» HOW TO COMPLETE THIS TASK:
Your copy should begin at the line containing "You are a computer-use" and end at the last line of the records below, matching each line exactly and leaving out pictures.

──────── DATA IN THIS EXERCISE ────────

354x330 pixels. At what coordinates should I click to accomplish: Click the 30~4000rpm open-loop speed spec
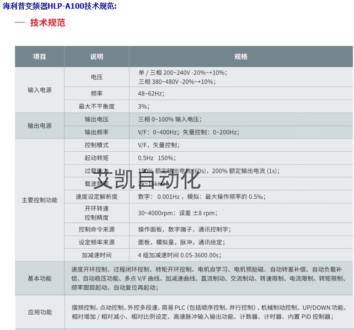[x=177, y=213]
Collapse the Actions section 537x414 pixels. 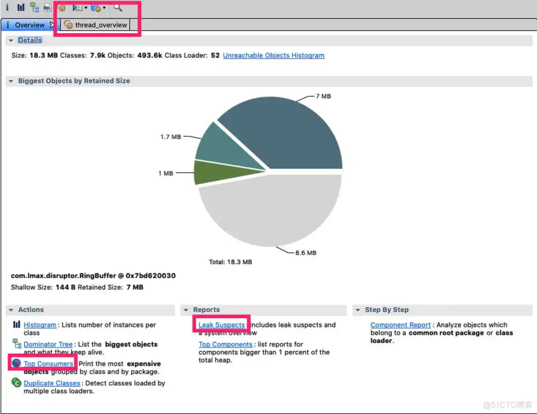11,310
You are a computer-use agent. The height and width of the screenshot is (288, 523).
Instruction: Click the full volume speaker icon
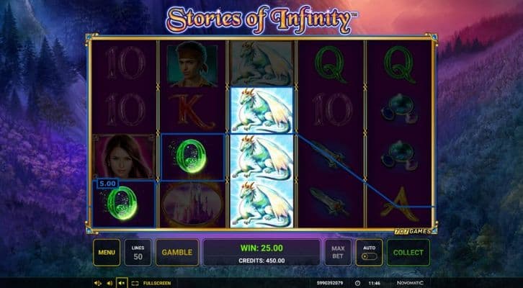(x=98, y=284)
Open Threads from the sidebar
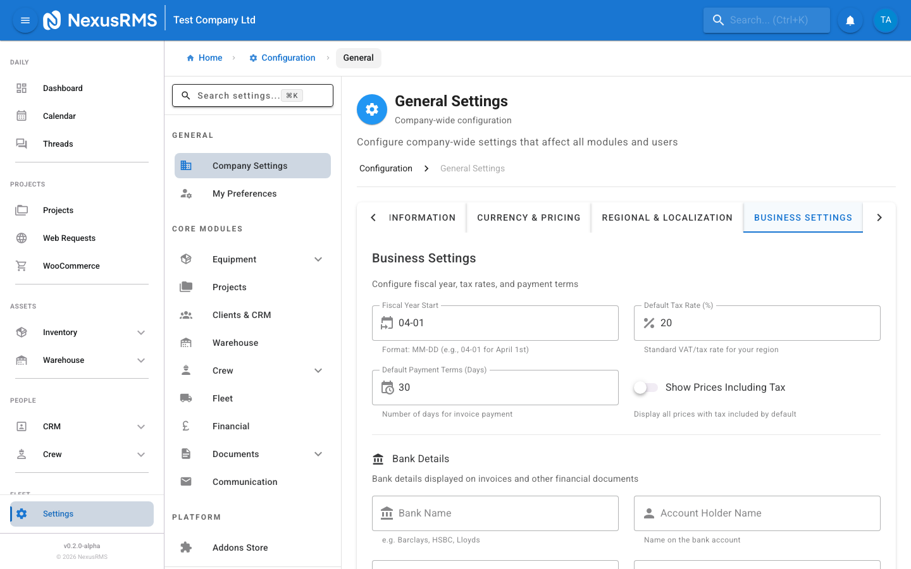The width and height of the screenshot is (911, 569). click(x=58, y=144)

────────

» SOLUTION TO THIS TASK:
You are a computer-use agent. The height and width of the screenshot is (288, 523).
Instruction: Click the full volume speaker icon
(x=98, y=284)
Open Threads from the sidebar
The width and height of the screenshot is (911, 569). click(x=58, y=144)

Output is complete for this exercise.